Le Rouge-Cloître en 1606, gravure.
Les quinze étages (il n'en reste aujourd'hui plus que cing), la
somptueuse église bâtie en grès blanc et décorée de toiles de Rubens,
les nombres autres bâtiments, les champs, les vergers, les jardins
potagers, tous ces éléments en firent la perle de la forêt de Soignes.
En 1693, un incendie ravagea une partie des
bâtiments. La bibliothèque qui recelait un trésor de manuscrits,
enluminures et reliures réalisés sur place fut heureusement épargnée
par les flammes. Certains de ces livres furent transférés en 1794 à la
bibliothèque impériale de Vienne. Les bâtiments qui existent encore
actuellement ne donnent qu'une faible idée de la splendeur passée de
l'abbaye.
Le prieuré en 1725, gravure.
En 1783, le décret de Joseph II supprima de nombreux
ordres contemplatifs jugés inutiles, dont le couvent de Rouge-Cloître.
Dès lors, les religieux n'avaient que le choix de chercher à entrer
dans une autre congrégation ou dans la sécularisation.
La communauté de Rouge-Cloître se dispersa et ses
biens mobiliers furent vendus. C'est ainsi que les plus beaux
manuscrits de la bibliothèque après avoir été donnés à la Chambre
Héraldique se retrouvèrent dans les collections impériales de Vienne,
l'autel de Saint Augustin à l'église de Brages, l'autel de Saint Ubald
à l'église Saint Pierre de Wezembeek, le maître-autel à l'église
Notre-Dame-du-Lac de Tirlemont, la statue de ce maître-autel à l'école
normale de cette même ville (pour n'en citer que quelques-unes, parmi
toutes les oeuvres provenant de Rouge-Cloître).
Après quelques péripéties qui laissèrent croire à un
renouveau du couvent, celui-ci fut définitivement supprimé en 1796.

++++++++++

Répondez aux questions suivantes sur le texte consacré au Rouge-Cloître.
1. En quelle année un incendie ravagea-t-il une partie des bâtiments ?
2. Quel décret supprima en 1783 le couvent de Rouge-Cloître ?
3. En quelle année le couvent fut-il définitivement supprimé ?

[Données de pointage sur pages et écrans]
++++++++++

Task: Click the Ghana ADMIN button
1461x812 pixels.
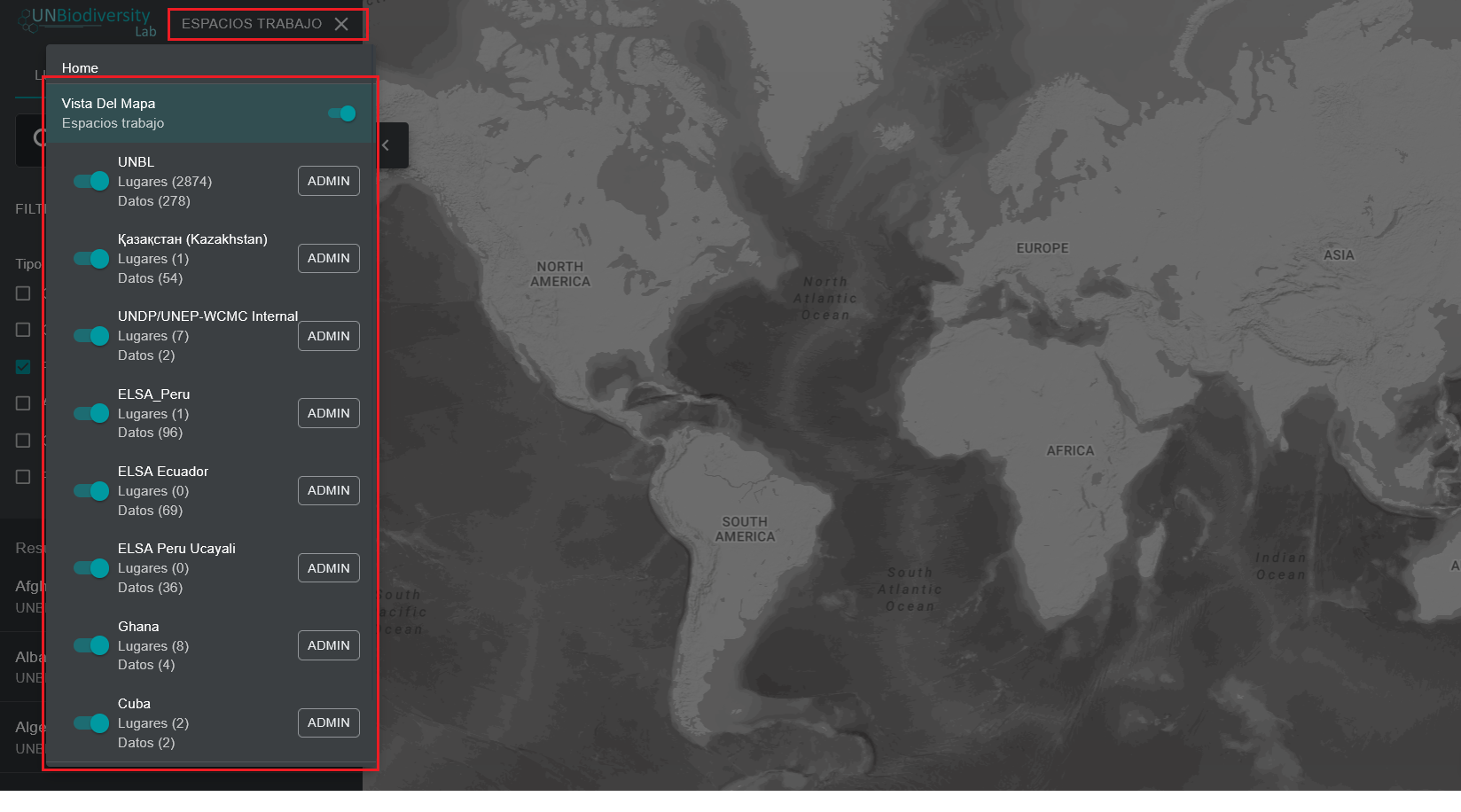Action: coord(328,645)
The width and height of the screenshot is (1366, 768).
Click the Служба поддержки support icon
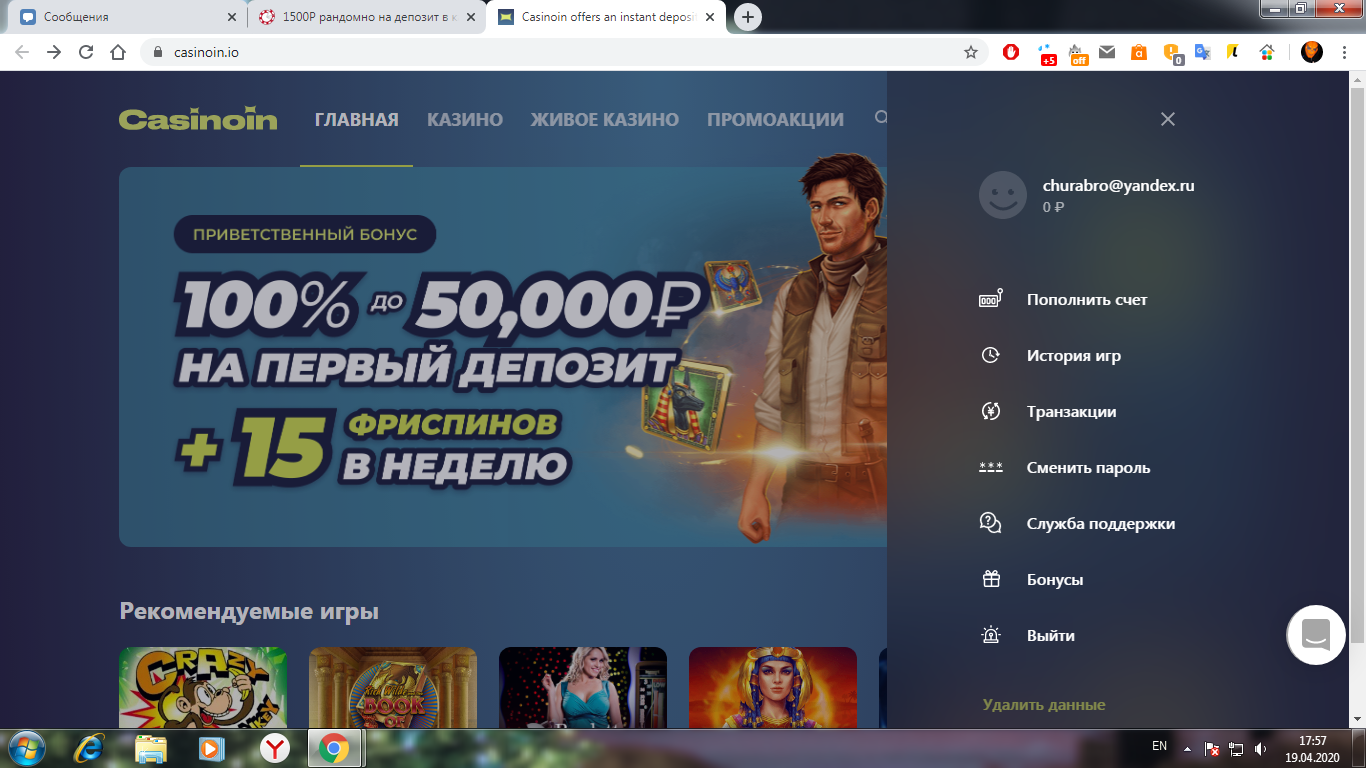click(991, 522)
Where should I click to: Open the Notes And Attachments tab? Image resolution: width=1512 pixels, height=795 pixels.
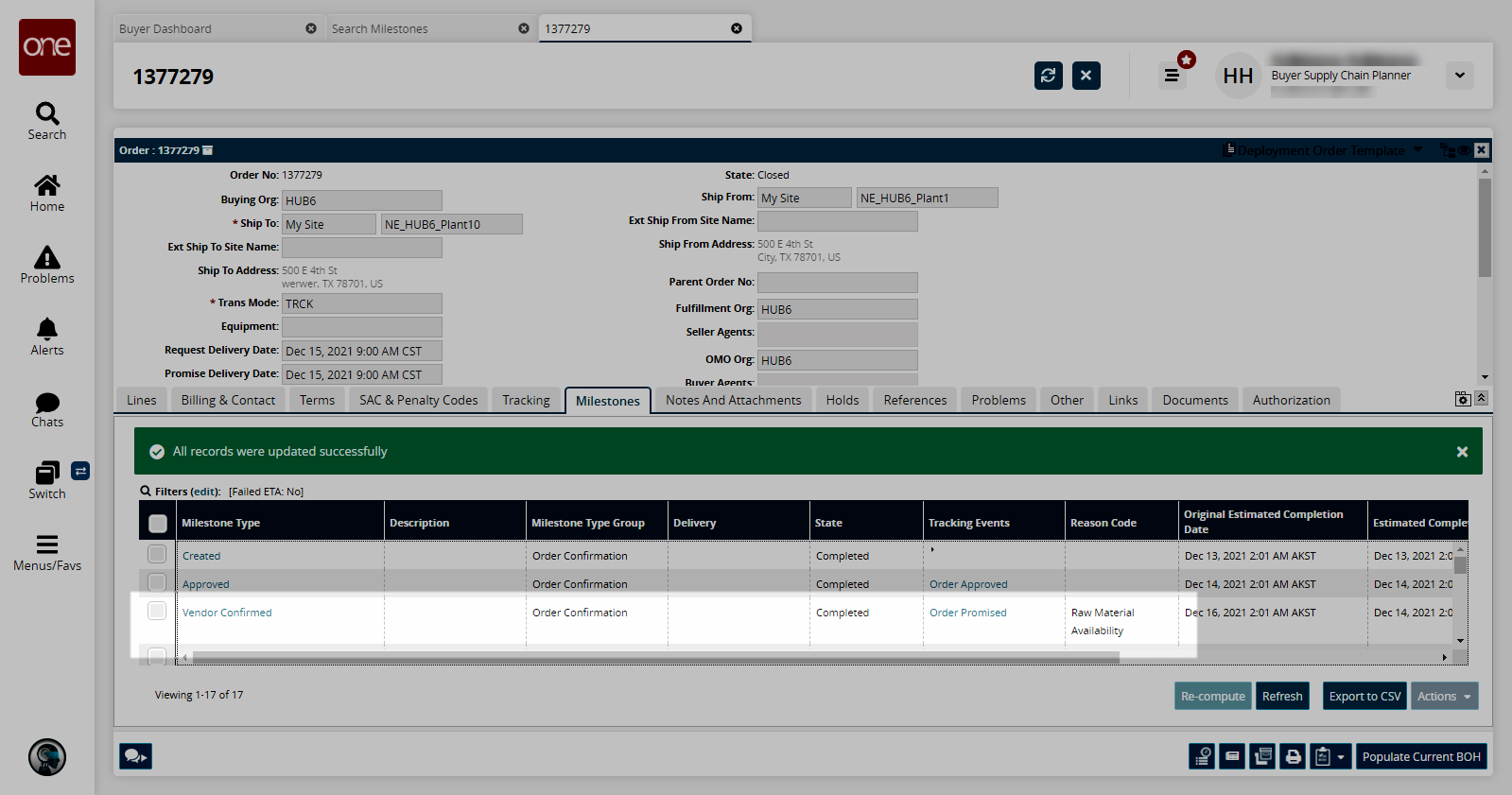pyautogui.click(x=733, y=401)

++++++++++

> _RÉPONSE_
1. En 1693.
2. Le décret de Joseph II.
3. En 1796.